## Exercise
Going through the entries below, tally the lines that hold the word "agent" and state the result alone.

=== Begin Enclosure ===

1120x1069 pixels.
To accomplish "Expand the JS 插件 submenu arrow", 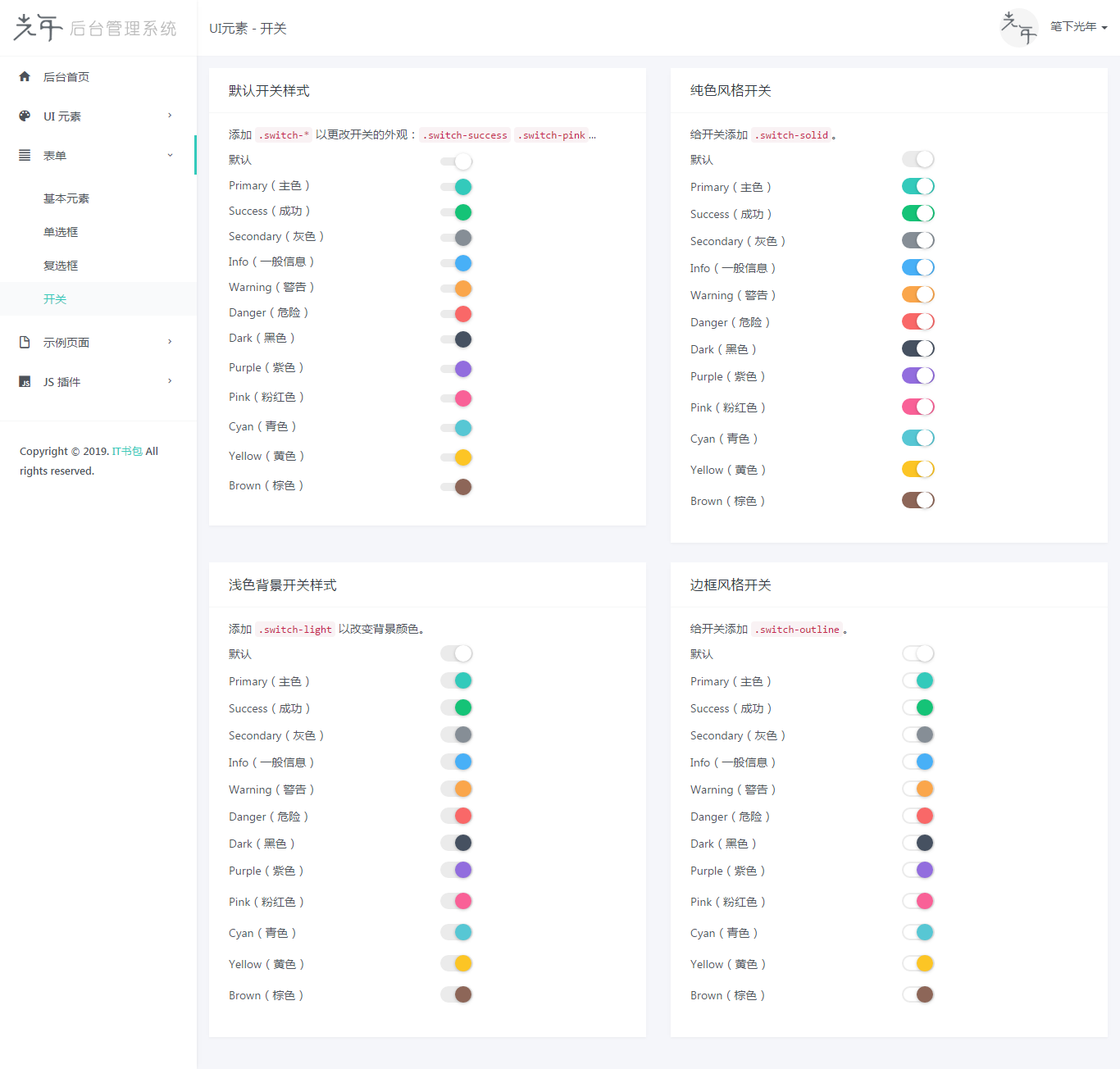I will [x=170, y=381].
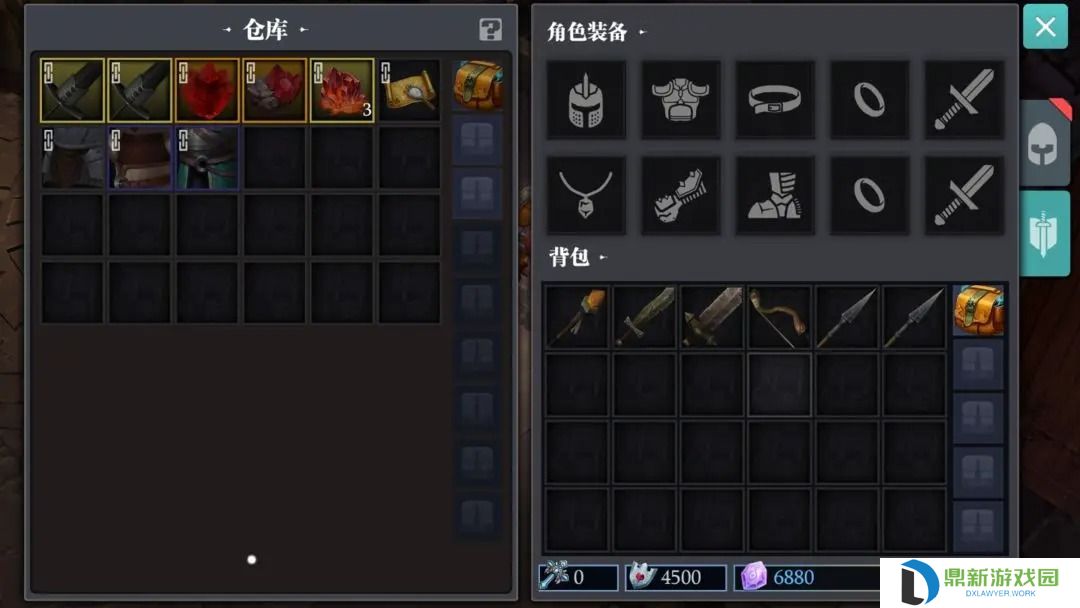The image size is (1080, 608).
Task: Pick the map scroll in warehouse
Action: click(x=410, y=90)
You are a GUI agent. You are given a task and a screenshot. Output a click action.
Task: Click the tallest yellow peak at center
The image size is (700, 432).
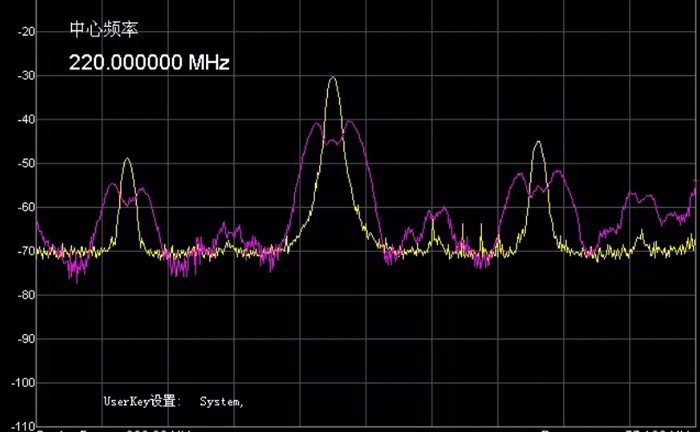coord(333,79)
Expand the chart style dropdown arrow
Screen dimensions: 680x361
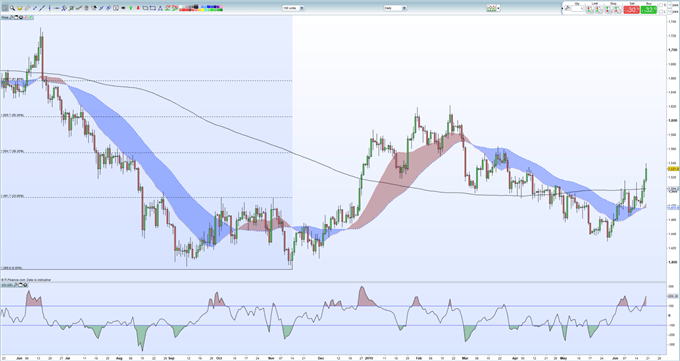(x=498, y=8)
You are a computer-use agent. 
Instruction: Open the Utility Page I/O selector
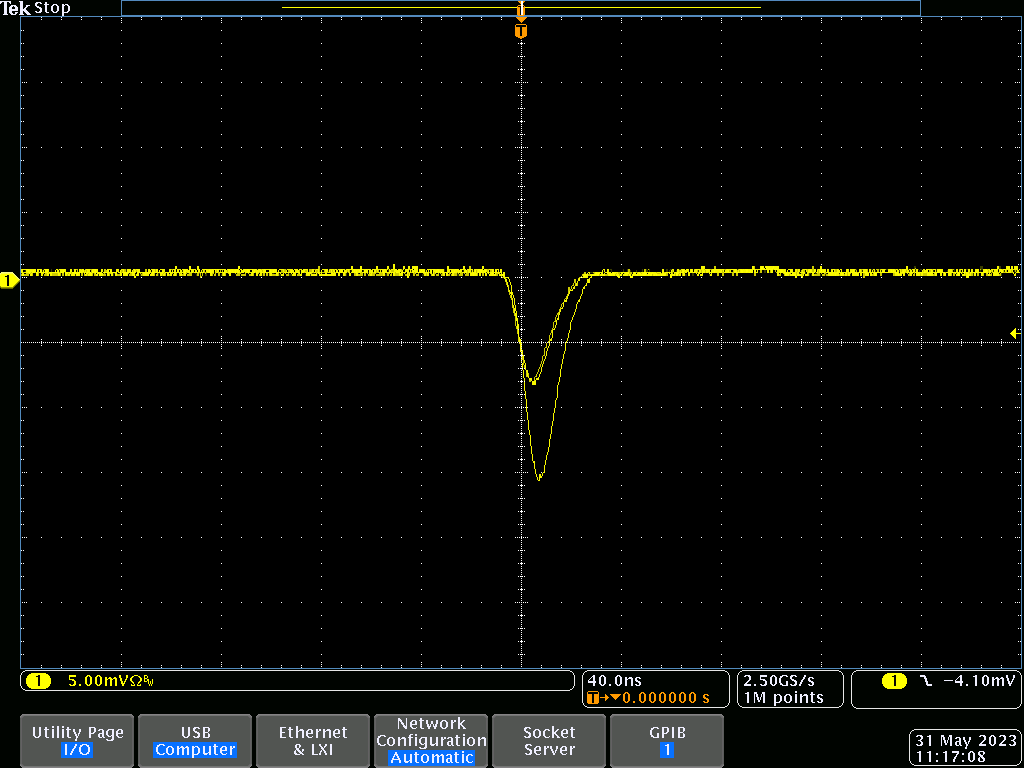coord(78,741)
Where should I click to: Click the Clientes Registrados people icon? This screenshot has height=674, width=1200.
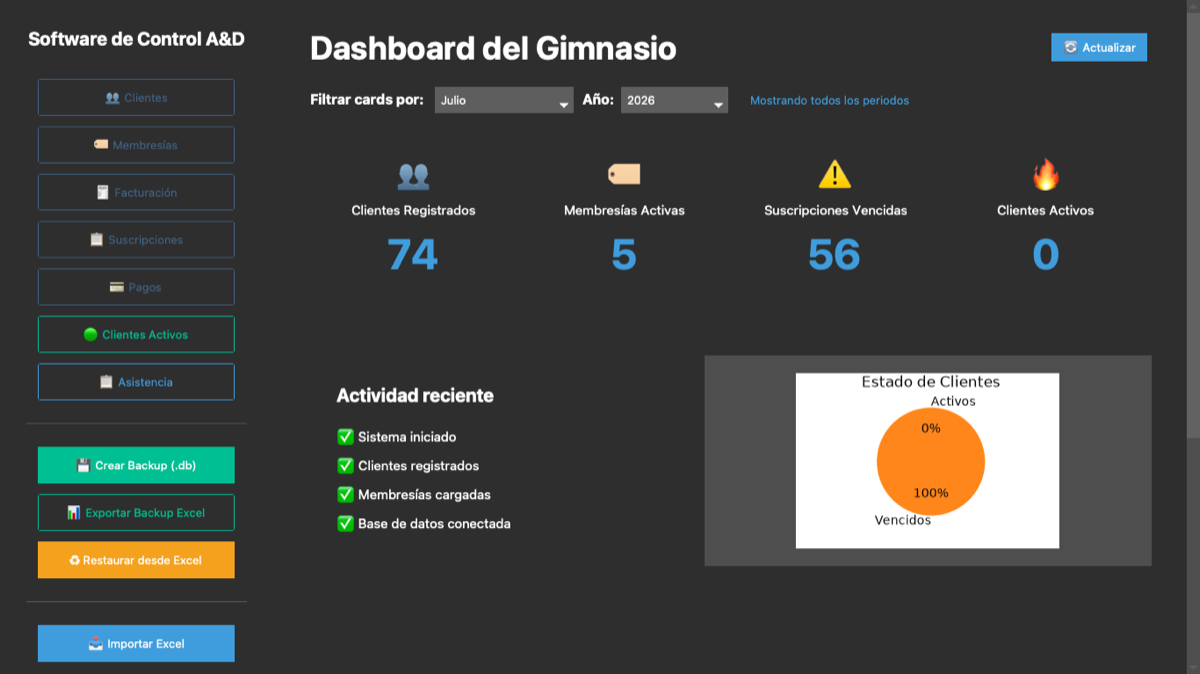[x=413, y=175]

=== End Enclosure ===

## Exercise answer
2